● **Document section**:
----
Emmanuel Rachelson

ISAE-SUPAERO
Professor of Machine Learning and Optimization

Emmanuel Rachelson is professor of machine learning and optimization at ISAE-SUPAERO. Prior to joining ISAE-SUPAERO (2011), he held a researcher position at EDF Research and Development (2009, 2011) and postdoctoral positions at the University of Liège (2010) and the Technical University of Crete (2009). He earned a PhD in artificial intelligence (2009) and the Habilitation degree (2020) from the University of Toulouse.

As a teacher, he has been involved in promoting artificial intelligence education. He has been responsible for the Intelligent Decision Systems minor track (MS, 2012) and has founded the Data and Decision Sciences major track (MS, 2015) in the ISAE-SUPAERO curriculum. He also co-founded the Artificial Intelligence and Business Transformation executive master program (2021) and co-organized the international Reinforcement Learning Virtual School (2021). He teaches machine learning and optimization to master and PhD students, and in continuing education programs.

His research is in the field of reinforcement learning and related topics. He created the ISAE-SUPAERO Reinforcement Learning Initiative (SuReLI, 2016) which fosters interaction between PhD students, postdocs and permanent researchers on reinforcement learning topics and their interplay with other disciplines. He investigates the reliability of reinforcement learning methods from different points of view such as statistical generalization, robustness to uncertainty, transfer, simulation to reality, etc. He is also interested in the practical applications of reinforcement learning such as fluid flow control, parameter control in optimization problems, unmanned vehicles, air traffic management, software testing, or therapeutic planning.

He is a member of the ACM and the AFIA, is an ANITI member, has published papers and is a reviewer in the main machine learning and artificial intelligence conferences and journals.

A Few Perspectives on Reliability in Reinforcement Learning

CONFERENCE SUMMARY

Human (dis)trust in artificial intelligence has multiple causes and can be linked to various subjective factors. Although objectively quantifying these within a single criterion does not seem appropriate, one can try exploring what makes good reliability arguments when learning control strategies for dynamical systems. In this talk, I will try to cover different notions of reliability in the output of reinforcement learning algorithms. Should we trust an agent because it finds good strategies on average (what happens when it does not)? This top-performing AI plays this video game really well, but can I trust it to play new levels? Through recent work on transfer between learning tasks, mitigation of observational overfitting, and robustness to a span of environments, I will explore some of the formal criteria and properties that might lead to better reliability when learning control strategies for dynamical systems.
----
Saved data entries
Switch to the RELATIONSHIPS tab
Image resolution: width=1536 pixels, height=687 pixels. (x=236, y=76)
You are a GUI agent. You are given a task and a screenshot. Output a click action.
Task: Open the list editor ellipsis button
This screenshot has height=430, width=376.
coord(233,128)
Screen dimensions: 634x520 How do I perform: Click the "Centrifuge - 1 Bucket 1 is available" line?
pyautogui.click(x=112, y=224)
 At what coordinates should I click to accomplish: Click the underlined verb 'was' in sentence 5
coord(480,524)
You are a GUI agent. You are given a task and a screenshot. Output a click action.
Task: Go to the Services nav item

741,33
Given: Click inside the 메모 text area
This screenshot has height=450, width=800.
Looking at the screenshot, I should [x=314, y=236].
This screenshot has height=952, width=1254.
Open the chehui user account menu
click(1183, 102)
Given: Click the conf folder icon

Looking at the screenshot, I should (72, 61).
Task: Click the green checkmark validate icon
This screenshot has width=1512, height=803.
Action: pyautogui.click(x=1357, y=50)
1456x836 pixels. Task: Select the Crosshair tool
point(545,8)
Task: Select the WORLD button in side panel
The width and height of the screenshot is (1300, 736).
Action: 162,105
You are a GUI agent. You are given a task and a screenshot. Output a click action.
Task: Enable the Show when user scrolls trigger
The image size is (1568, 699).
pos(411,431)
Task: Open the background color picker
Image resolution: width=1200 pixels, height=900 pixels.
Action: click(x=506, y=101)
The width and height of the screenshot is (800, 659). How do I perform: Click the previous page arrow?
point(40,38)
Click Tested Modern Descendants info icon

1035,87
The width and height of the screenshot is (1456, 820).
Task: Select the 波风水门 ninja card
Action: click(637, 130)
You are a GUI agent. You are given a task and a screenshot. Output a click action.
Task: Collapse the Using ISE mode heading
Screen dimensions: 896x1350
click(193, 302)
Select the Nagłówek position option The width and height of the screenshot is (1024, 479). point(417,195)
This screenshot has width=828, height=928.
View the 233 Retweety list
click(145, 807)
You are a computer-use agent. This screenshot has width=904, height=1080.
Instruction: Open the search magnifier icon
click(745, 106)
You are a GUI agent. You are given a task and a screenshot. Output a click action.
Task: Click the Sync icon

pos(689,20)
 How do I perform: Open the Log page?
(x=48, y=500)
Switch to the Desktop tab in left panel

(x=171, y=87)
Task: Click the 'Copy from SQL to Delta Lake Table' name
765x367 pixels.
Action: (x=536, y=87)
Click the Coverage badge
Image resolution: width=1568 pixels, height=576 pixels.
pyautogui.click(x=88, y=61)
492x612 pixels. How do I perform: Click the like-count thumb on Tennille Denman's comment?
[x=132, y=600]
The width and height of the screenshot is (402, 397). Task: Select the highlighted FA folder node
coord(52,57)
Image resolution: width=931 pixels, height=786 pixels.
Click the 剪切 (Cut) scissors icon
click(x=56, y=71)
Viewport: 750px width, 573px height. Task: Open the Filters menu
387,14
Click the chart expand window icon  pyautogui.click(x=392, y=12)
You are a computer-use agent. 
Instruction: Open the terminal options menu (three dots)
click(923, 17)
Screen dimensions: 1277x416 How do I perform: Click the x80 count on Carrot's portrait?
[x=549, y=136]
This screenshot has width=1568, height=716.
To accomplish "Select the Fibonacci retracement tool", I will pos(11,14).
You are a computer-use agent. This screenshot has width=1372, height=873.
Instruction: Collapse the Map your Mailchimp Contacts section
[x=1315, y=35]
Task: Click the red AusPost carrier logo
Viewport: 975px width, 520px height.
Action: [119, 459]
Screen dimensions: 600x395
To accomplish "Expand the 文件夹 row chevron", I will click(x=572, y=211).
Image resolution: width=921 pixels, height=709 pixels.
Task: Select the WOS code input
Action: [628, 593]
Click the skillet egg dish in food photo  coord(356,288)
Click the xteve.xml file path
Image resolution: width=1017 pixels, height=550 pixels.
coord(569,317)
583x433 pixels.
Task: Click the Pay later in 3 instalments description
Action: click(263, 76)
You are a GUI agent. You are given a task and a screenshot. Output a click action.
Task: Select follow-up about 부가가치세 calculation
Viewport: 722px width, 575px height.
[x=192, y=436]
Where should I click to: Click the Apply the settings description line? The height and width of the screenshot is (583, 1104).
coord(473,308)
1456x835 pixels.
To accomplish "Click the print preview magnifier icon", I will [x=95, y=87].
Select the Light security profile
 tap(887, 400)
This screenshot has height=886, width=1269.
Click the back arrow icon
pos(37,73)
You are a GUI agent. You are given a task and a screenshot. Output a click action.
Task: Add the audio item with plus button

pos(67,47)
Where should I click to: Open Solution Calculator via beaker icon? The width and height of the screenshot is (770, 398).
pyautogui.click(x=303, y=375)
----
● **What is required**: According to the speaker biography, in what year did Emmanuel Rachelson create the ISAE-SUPAERO Reinforcement Learning Initiative (SuReLI)?

● **Result of the exercise**: 2016